▶ _REQUIRED TASK_
Pull out each line below that contains the word "what" and list those lines in the order they appear.

▶ _RECORDS FOR THIS TASK_
=-=-=

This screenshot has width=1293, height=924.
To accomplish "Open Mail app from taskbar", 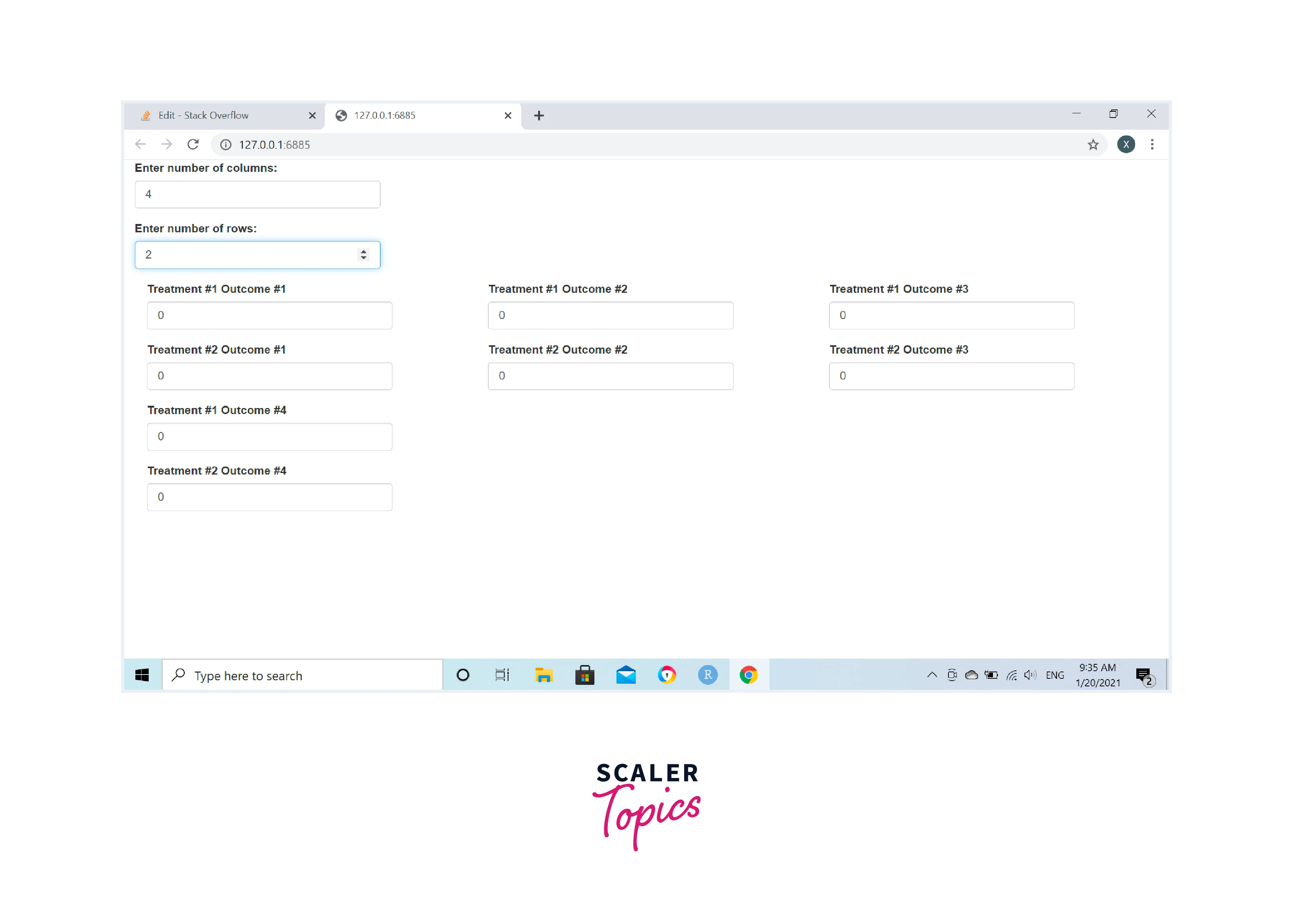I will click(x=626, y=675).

=-=-=

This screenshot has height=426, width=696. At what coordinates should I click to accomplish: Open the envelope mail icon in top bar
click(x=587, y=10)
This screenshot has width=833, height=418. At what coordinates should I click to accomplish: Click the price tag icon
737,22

=-=-=

▶ _REPLY TO THE EXERCISE_
This screenshot has height=426, width=696. At what coordinates should I click to accomplish: Open the envelope mail icon in top bar
This screenshot has width=833, height=418. At what coordinates should I click to accomplish: Click the price tag icon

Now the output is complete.